Era don Pedro, rechoncho, con principio
de calvicie, y un buen mostacho con el que aparentaba ser más fiero de lo que
en realidad era. A igual que el poeta Machado estilaba don Pedro un pobre
desaliño indumentario, cosa muy habitual en cualquier maestro de la España
rural. El sueldo de don Pedro no daba para grandes desembolsos y si vivía algo
mejor era gracia a la generosidad de sus vecinos que siempre contribuían con
longanizas, frutas y verduras, cada uno en la medida que le era posible; y las
mujeres les confeccionaban o reparaban la pobre vestimenta que don Pedro
poseía. También, es verdad, que el maestro llegado el tiempo de la cosecha
jamás se privó de ayudar a las familias más necesitadas a recoger sus frutas,
segar sus trigos o cualquier otra ayuda que le solicitasen.
Algo menos de treinta niños, de
diferentes edades, asistíamos la escuela y a todos nos transmitía el maestro su
amor al saber, a
conocer la naturaleza, a respetarla y a
sacar provecho de todo aquello que ella generosamente nos ofrecía. Él decía que
solo puede respetar la naturaleza aquel que la conoce de verdad. Todos los
meses aprovechaba un día, Don Pedro para salir al campo con sus alumnos y nos
iba mostrando las plantas, los insectos, las setas, los árboles, los pájaros,
los minerales, y allí sobre el terreno mantenía animadas conversaciones con
nosotros para explicarnos el porqué y el para qué Dios había colocado cada cosa
en la naturaleza.
- Todo tiene su utilidad, todo cumple
alguna función en este mundo.
- No se cansaba de decirnos una y otra
vez nuestro apreciado maestro.
Era, don Pedro, muy partidario de las
redacciones porque para él era una muy buena forma de que los niños
aprendiésemos a escribir correctamente: sin faltas ortográficas. Y aprovechaba
las salidas al campo para que les explicásemos en el papel lo que habíamos
visto y lo que habíamos aprendido. También tenía el buen maestro en la escuela
una pequeña librería donde sus alumnos podíamos tomar el libro que más nos
gustase, y podíamos llevárnoslo a casa para leerlo e ir habituándonos a la
lectura. Jamás, que yo sepa, se perdió ningún libro y se asombraba el maestro
de cómo los libros después de pasar por tantas manos de niños se conservaban en
tan buen estado.
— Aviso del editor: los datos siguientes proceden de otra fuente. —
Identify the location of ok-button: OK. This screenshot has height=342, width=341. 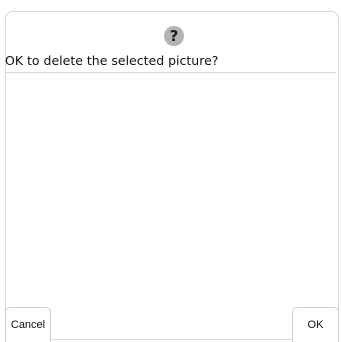
(316, 324).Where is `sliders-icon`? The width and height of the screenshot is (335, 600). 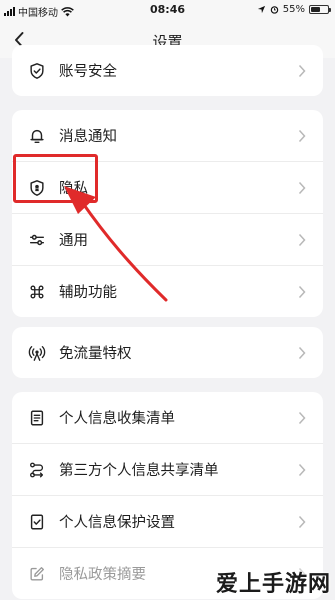 sliders-icon is located at coordinates (37, 240).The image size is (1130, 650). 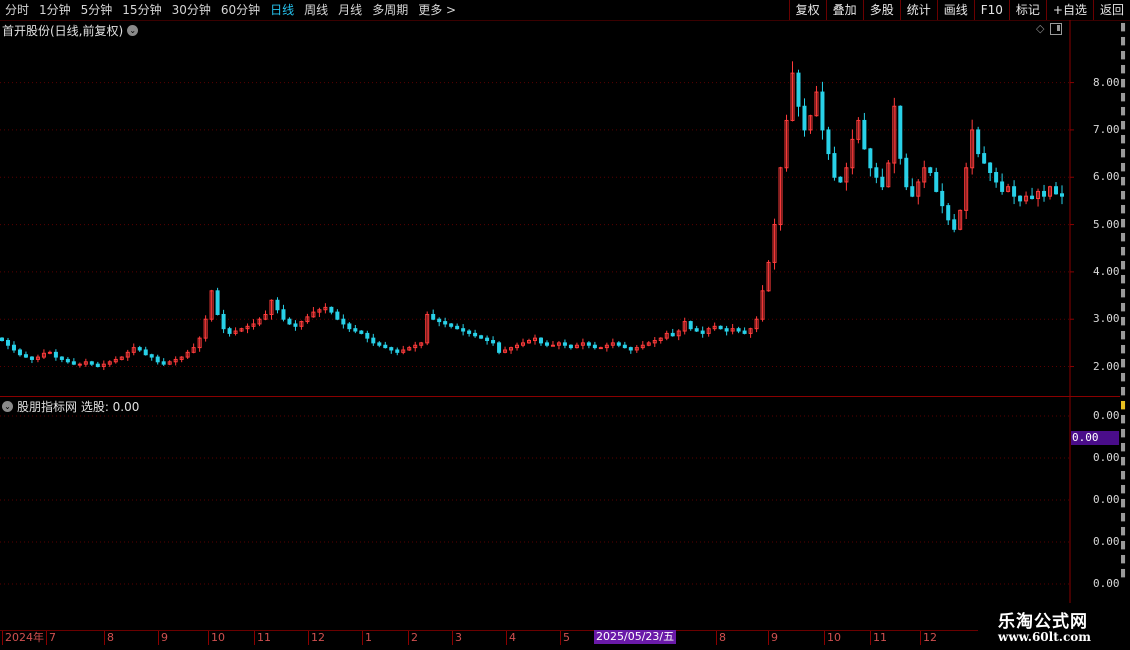 I want to click on indicator-title: 股朋指标网 选股: 0.00, so click(x=78, y=407).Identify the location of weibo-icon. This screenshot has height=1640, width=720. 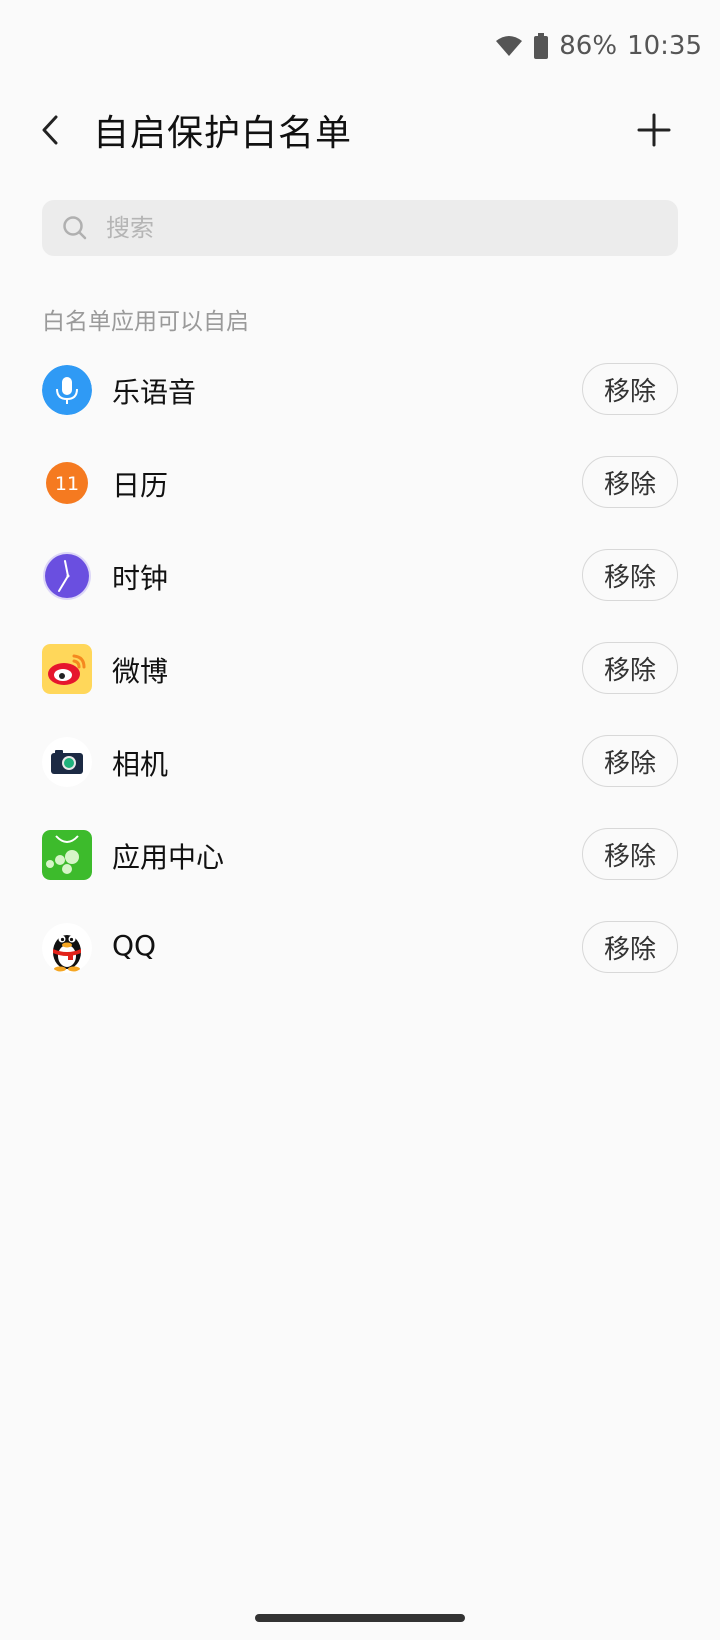
(67, 669).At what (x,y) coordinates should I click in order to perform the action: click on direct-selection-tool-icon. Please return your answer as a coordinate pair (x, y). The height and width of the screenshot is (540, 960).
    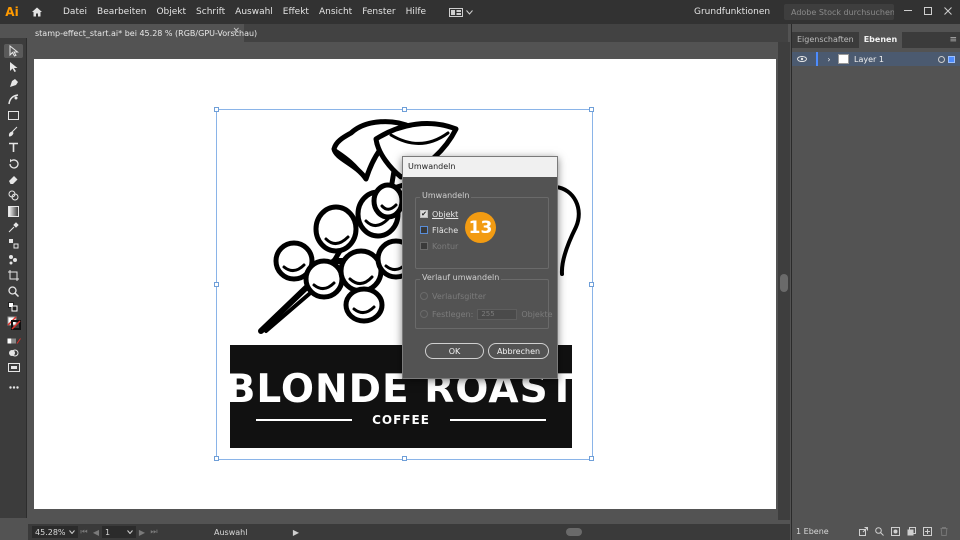
    Looking at the image, I should click on (14, 67).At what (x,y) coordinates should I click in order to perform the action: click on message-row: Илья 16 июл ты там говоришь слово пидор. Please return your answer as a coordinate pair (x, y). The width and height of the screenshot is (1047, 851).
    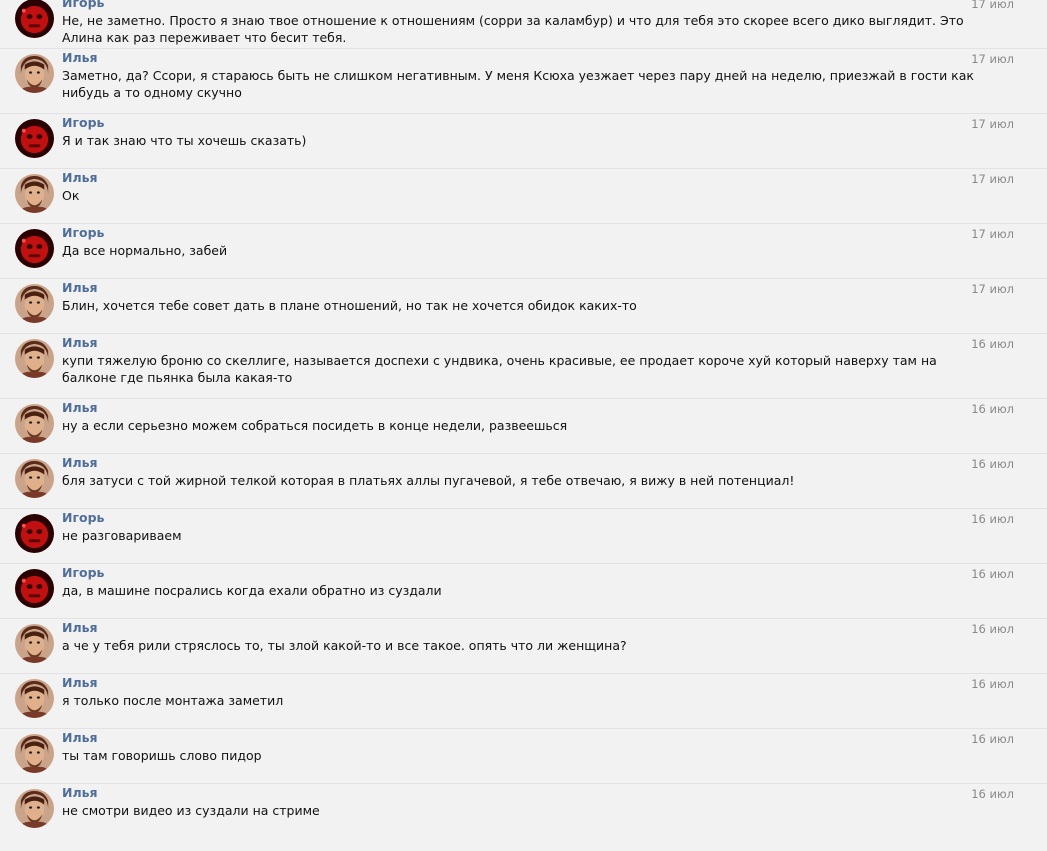
    Looking at the image, I should click on (524, 756).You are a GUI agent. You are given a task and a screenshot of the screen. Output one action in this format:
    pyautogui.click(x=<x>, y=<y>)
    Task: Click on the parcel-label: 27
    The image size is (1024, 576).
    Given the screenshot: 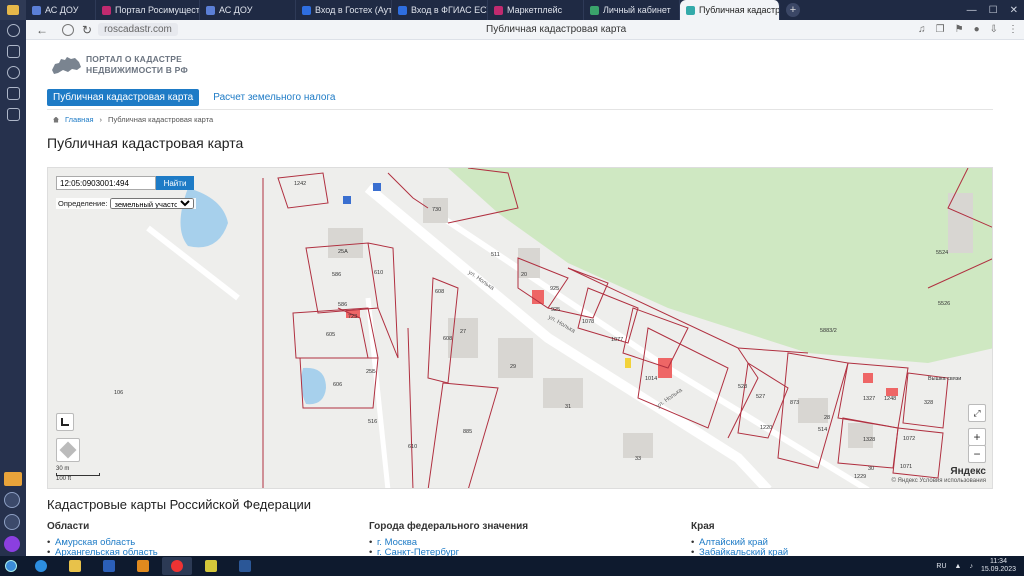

Todos sus niños aprendimos el valor de un libro, y a
comprender que había que cuidarlos porque detrás de nosotros vendrían otros
niños que también lo iban a necesitar.
Seguía el maestro la costumbre
instaurada en todos los pueblos españoles de ir por las tardes a la taberna del
pueblo y allí en tertulia con los vecinos intentaba, consiguiéndolo en menor o
mayor medida, según el interlocutor, inculcar sus ideas y su forma de ver la
vida. Con esto consiguió que incluso aquellos vecinos que no eran partidarios
de sus pensamientos lo llegasen a respetar y a querer.
El día que después de más de veinte
años el maestro abandonó el pueblo no hubo ni un solo vecino que no saliese a
despedirlo, y todos lamentaron su pérdida.